> Exercise data
........

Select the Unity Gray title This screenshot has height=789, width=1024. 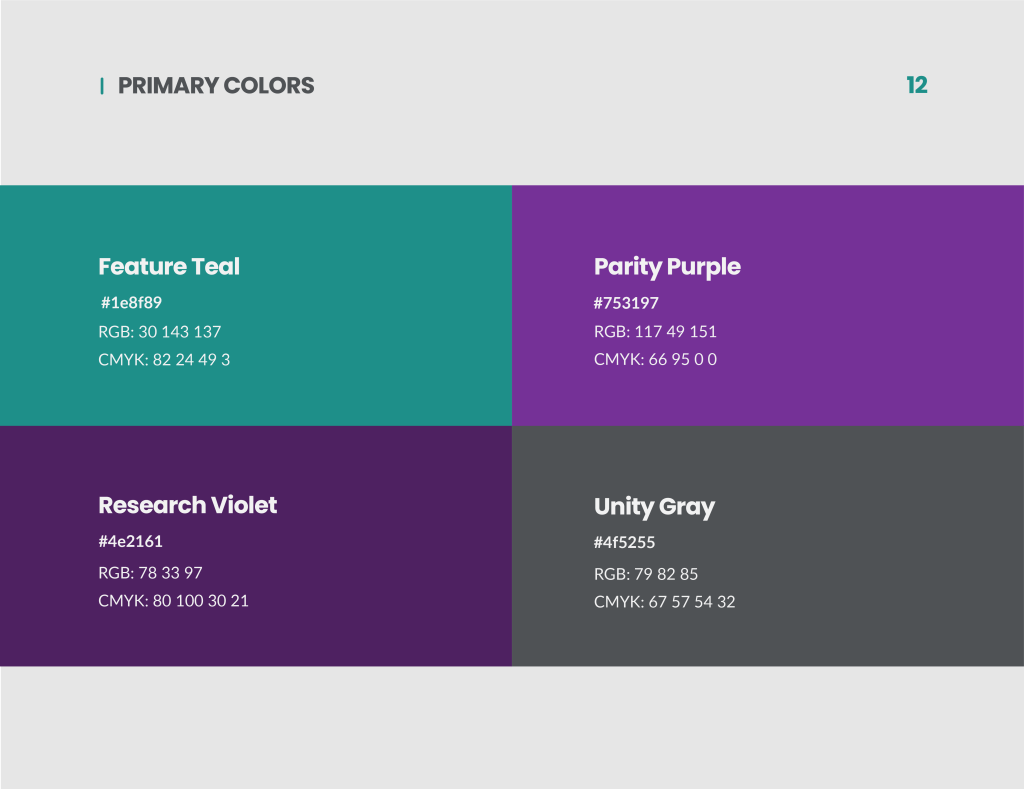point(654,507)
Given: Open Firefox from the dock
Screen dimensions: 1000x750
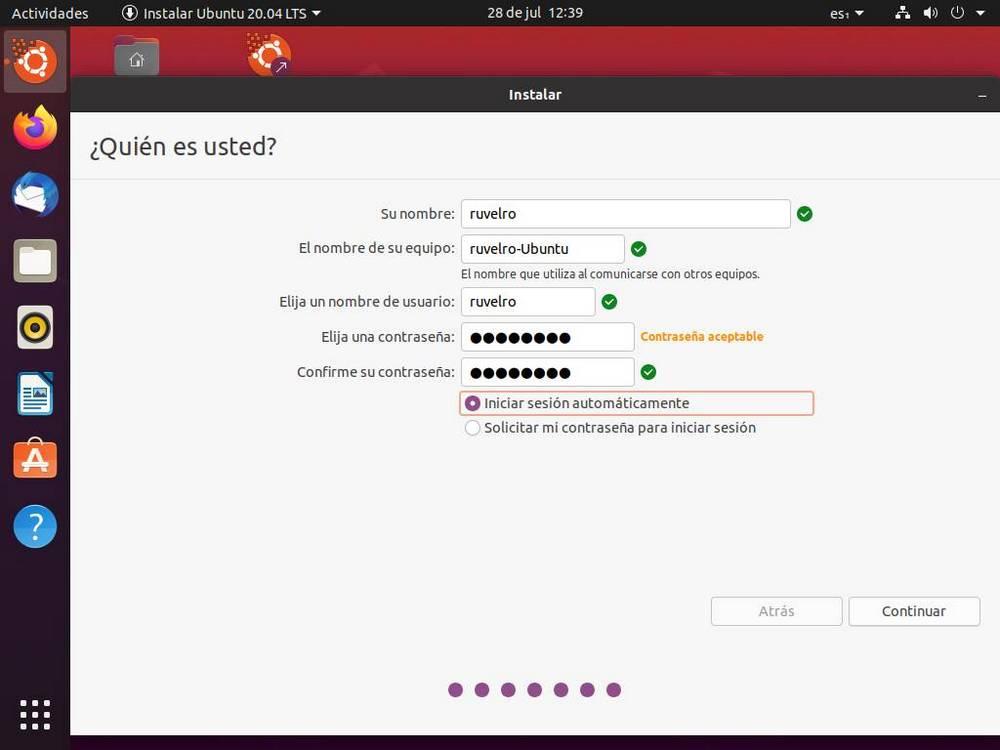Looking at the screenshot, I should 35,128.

........

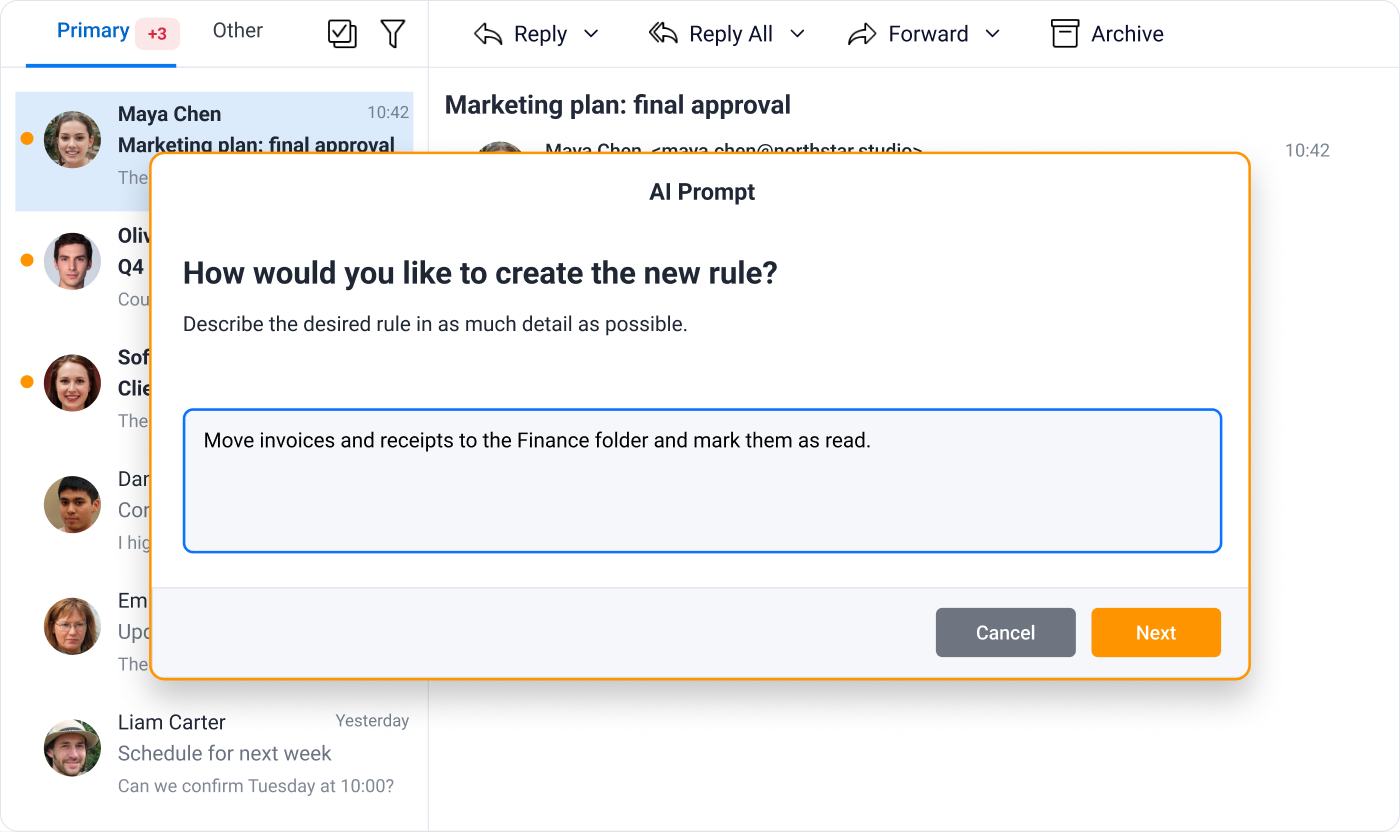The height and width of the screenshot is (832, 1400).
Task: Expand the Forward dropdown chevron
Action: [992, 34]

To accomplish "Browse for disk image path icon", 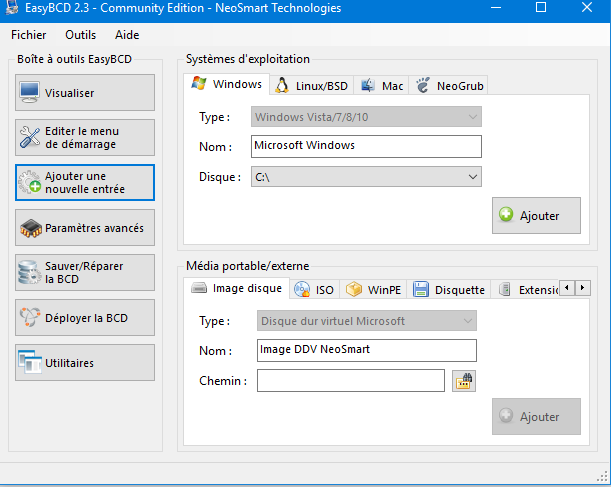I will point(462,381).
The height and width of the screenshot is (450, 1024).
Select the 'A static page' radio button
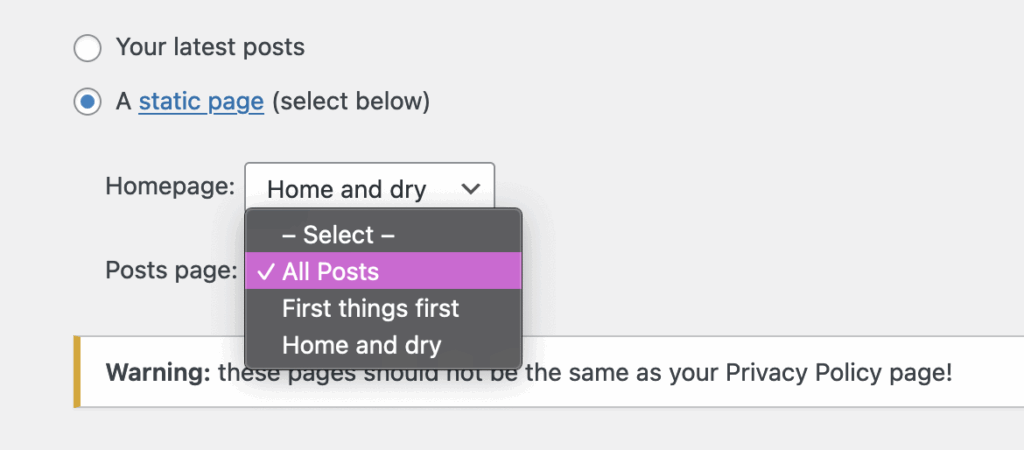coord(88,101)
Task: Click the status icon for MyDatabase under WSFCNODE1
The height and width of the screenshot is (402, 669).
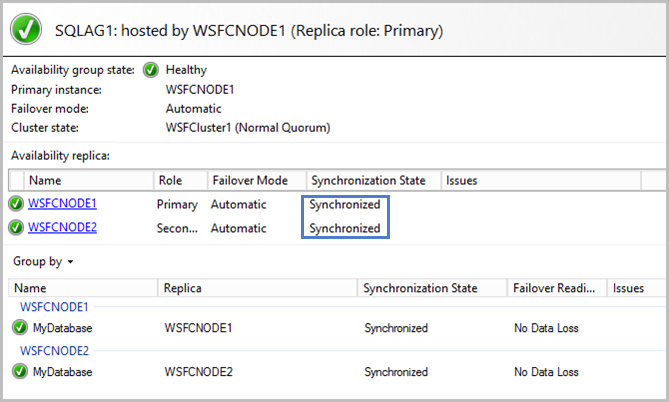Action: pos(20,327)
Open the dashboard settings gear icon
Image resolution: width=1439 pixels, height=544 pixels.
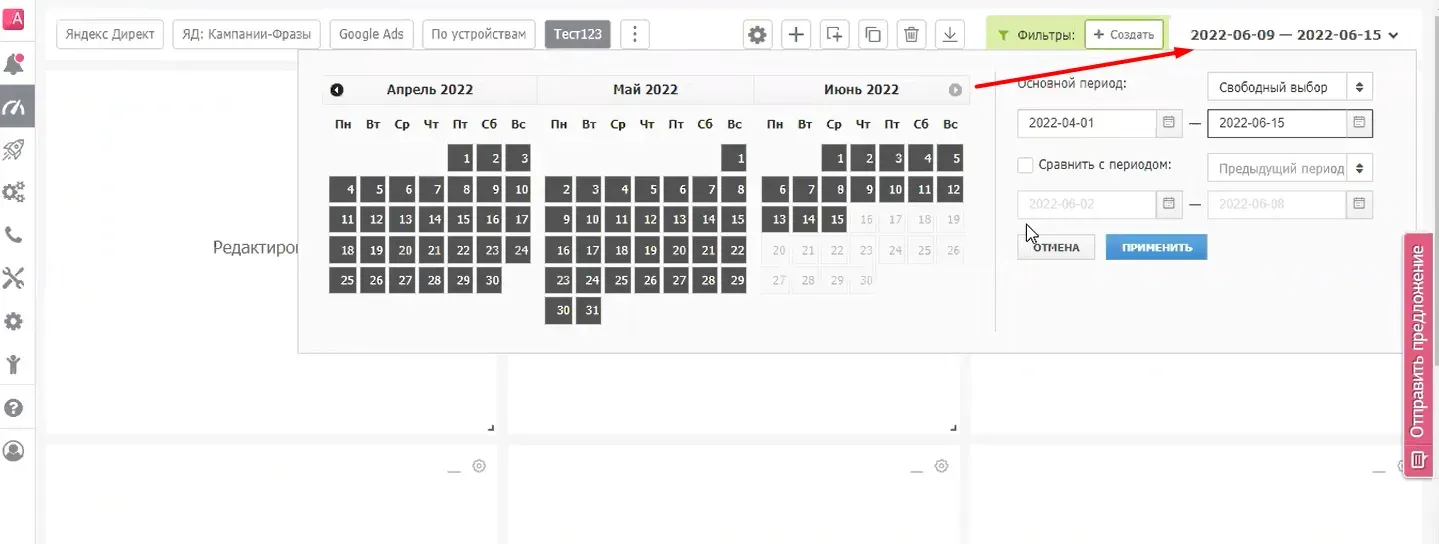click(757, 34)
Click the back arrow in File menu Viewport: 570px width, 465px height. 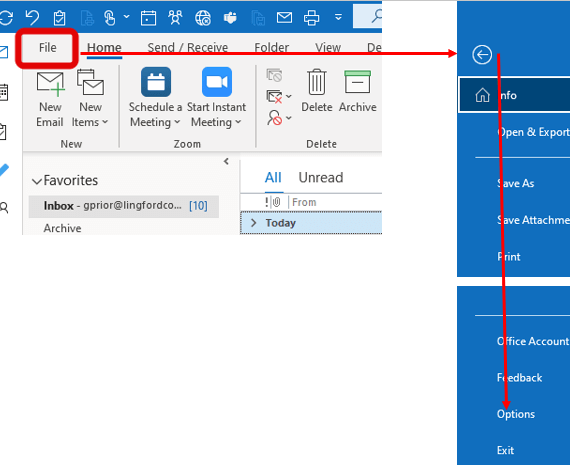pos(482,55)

........

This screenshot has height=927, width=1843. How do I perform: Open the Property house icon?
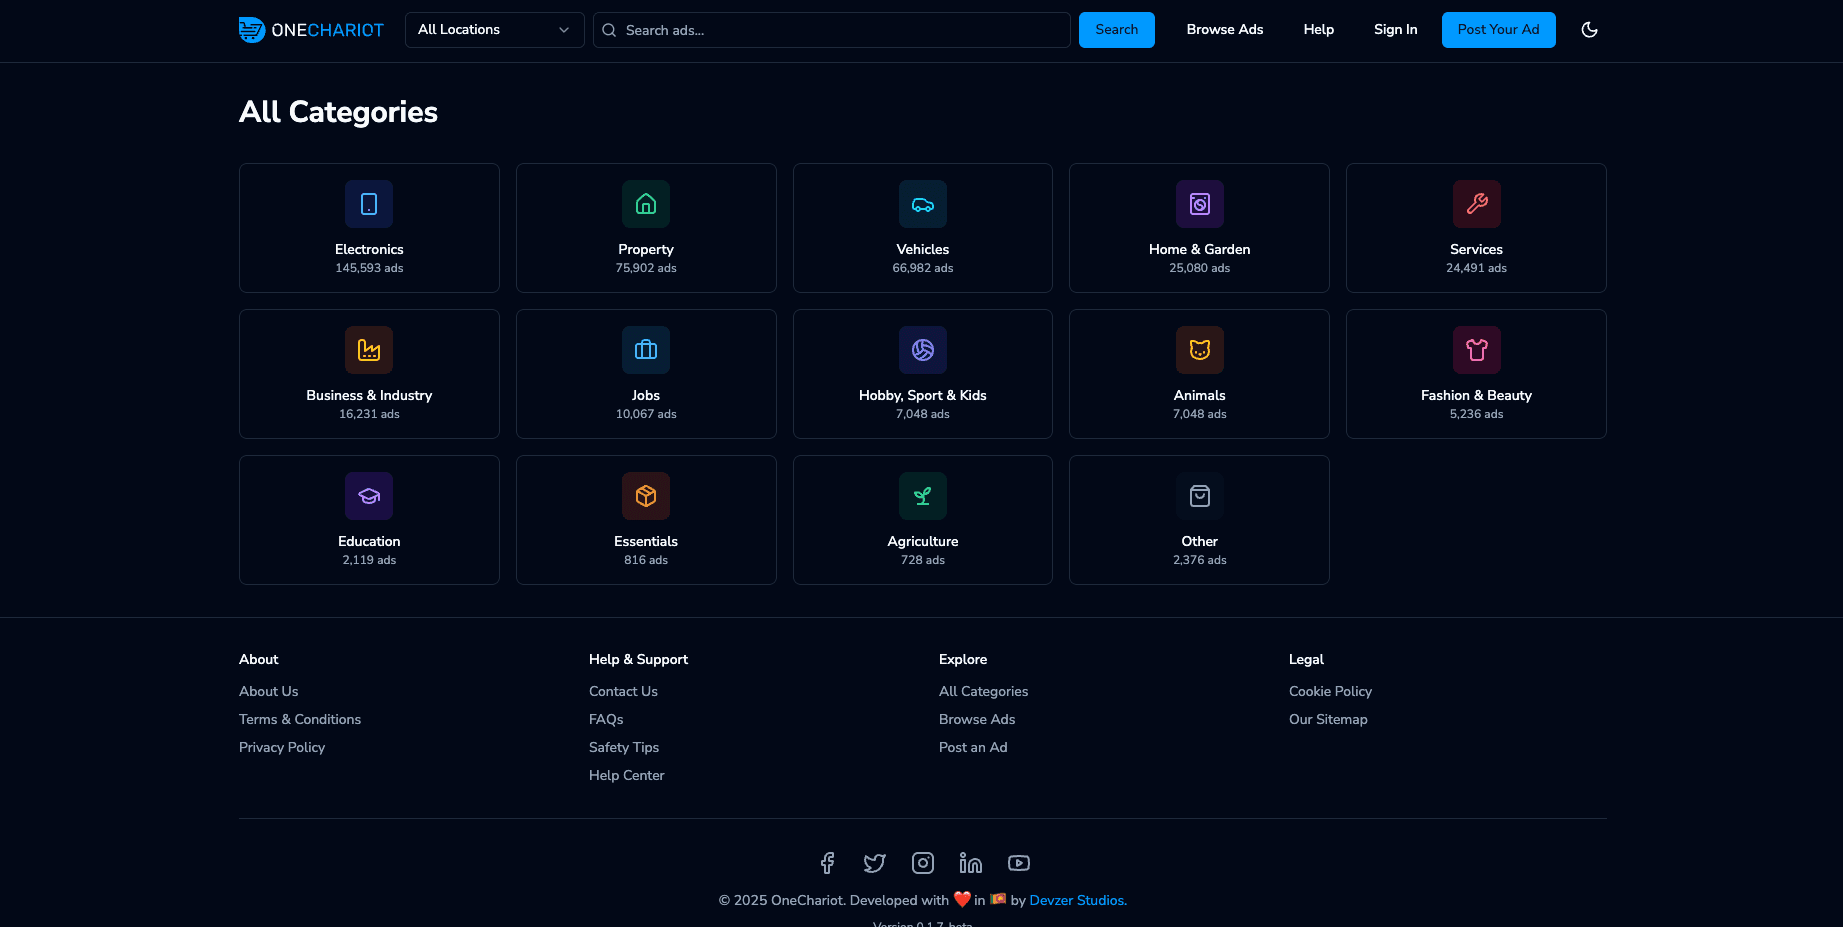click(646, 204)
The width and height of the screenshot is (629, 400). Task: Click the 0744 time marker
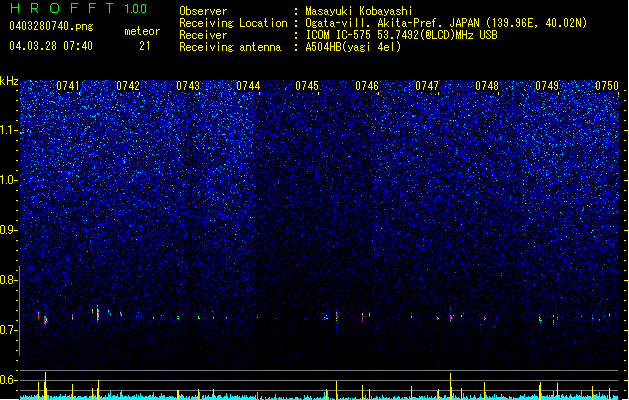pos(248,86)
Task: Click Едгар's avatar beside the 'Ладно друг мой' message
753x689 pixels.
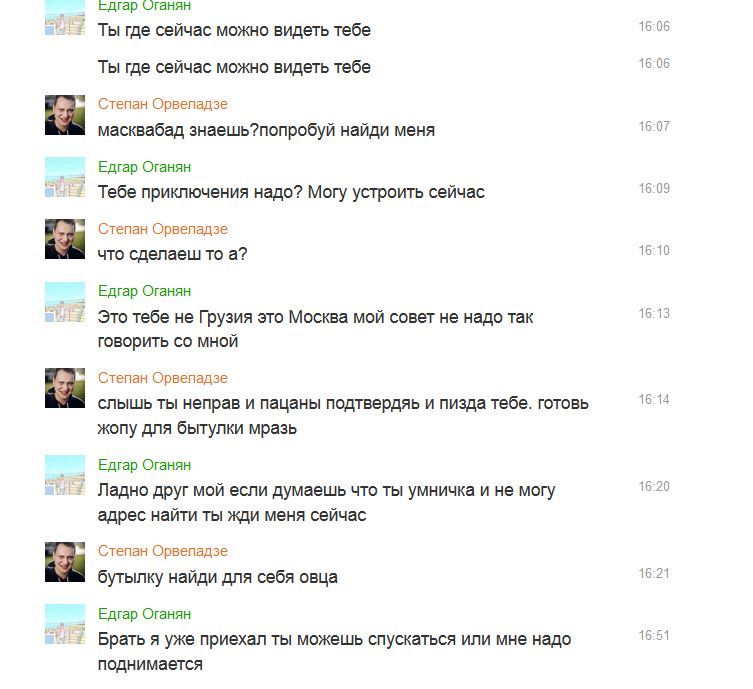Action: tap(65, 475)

........

> Exercise brief
Everything from the line above that contains "The height and width of the screenshot is (450, 1024)." down to the line that contains "Open the dashboard settings gear icon" must be reproduced exactly, both ends included. Omit the pictures.

> Answer to this exercise
The height and width of the screenshot is (450, 1024).
Select the 'A static page' radio button
coord(88,101)
Task: Click the status icon for MyDatabase under WSFCNODE1
The height and width of the screenshot is (402, 669).
Action: pos(20,327)
Open the dashboard settings gear icon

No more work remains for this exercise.